MGH Hotline 4.24.09 Nathaniel Bowditch, a self-taught, 19th century celestial navigator, helped raise support for the construction of MGH in the 1800’s.
Rowell and Noga win 2009 Nathaniel Bowditch Prize
Bridging the translation gap: From left, Warshaw congratulates Rowell and Noga.
Nathaniel Bowditch, a self-taught, 19th century celestial navigator, helped raise support for the construction of MGH in the 1800’s. On April 16, Andrew Warshaw, MD, chairman of the Bowditch Prize Committee and chief of the MGH Department of Surgery, presented two of the hospital’s own current-day navigators a special prize named in Bowditch’s honor.
Patricia Rowell, director of Volunteer, Interpreter, Information Ambassador and General Store Services, and Jim Noga, chief information officer, were presented the 2009 Nathaniel Bowditch Prize for creating a video medical interpreter (VMI) service to help patients who don’t speak English better communicate with their caregivers.
The service, which was tested in Spanish at the MGH Medical Walk-In Unit, eliminates the wait for an onsite interpreter.

PROBLEM TO SOLVE
Continue the article about the 2009 Nathaniel Bowditch Prize from its final sentence.

(Pixel coordinate grounding data)

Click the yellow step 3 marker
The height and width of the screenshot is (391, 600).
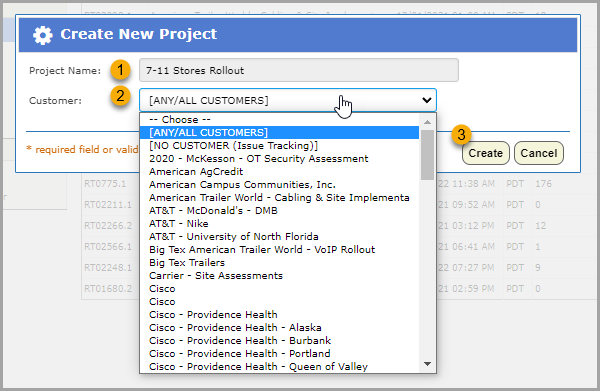point(461,135)
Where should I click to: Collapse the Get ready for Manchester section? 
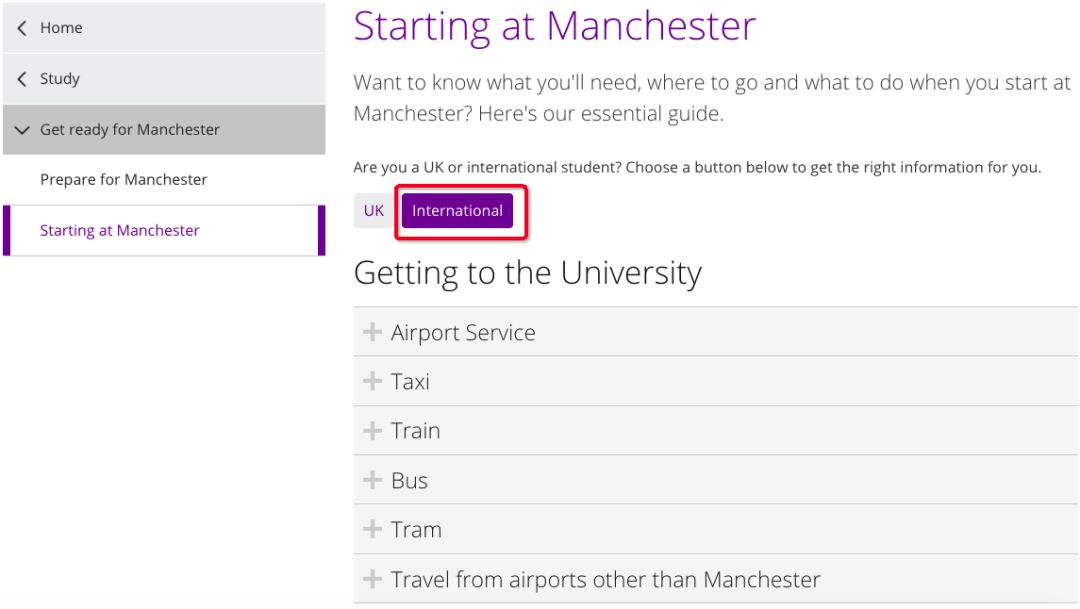pyautogui.click(x=22, y=130)
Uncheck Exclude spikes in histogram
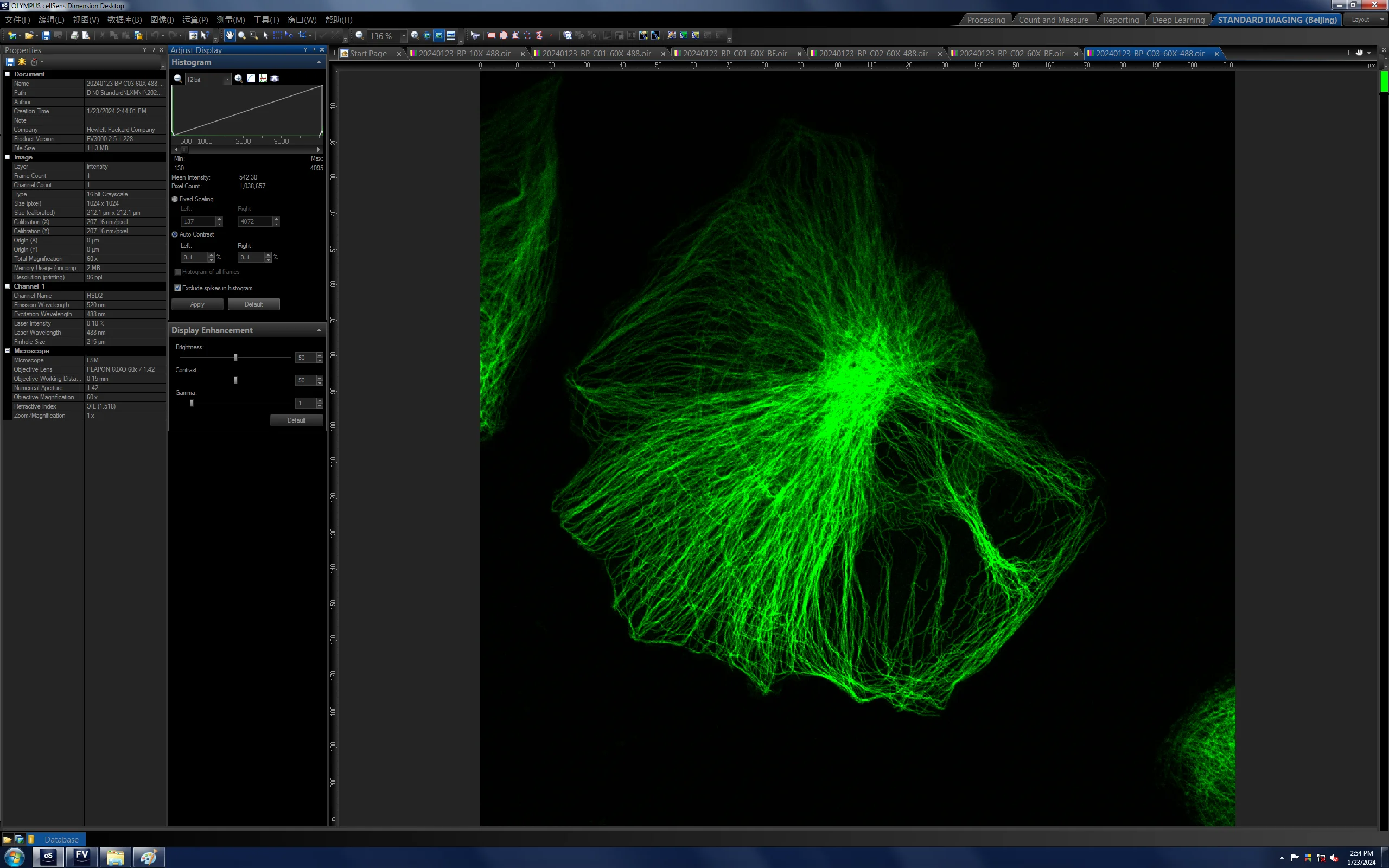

ANSWER TO THIS EXERCISE
“As providers encounter patients who don’t speak English, VMI allows them to quickly
deliver care with the same fluidity as they do for patients who speak the language,” Rowell says.
The success of the Spanish version of VMI will eventually lead to its use in other languages. Noga said he could see the service expanding Partnerswide over the next several years.
The Bowditch Prize was established in 2000, when the MGH Board of Trustees received a grant for an annual prize recognizing efforts to improve patient care while reducing costs. Those considered for the award are nominated by their peers. The top idea is selected by a committee, and the winners receive a $5,000 cash prize.
“This year, as with all the others, it was a difficult decision,” says Warshaw. “The work was just so terrific.”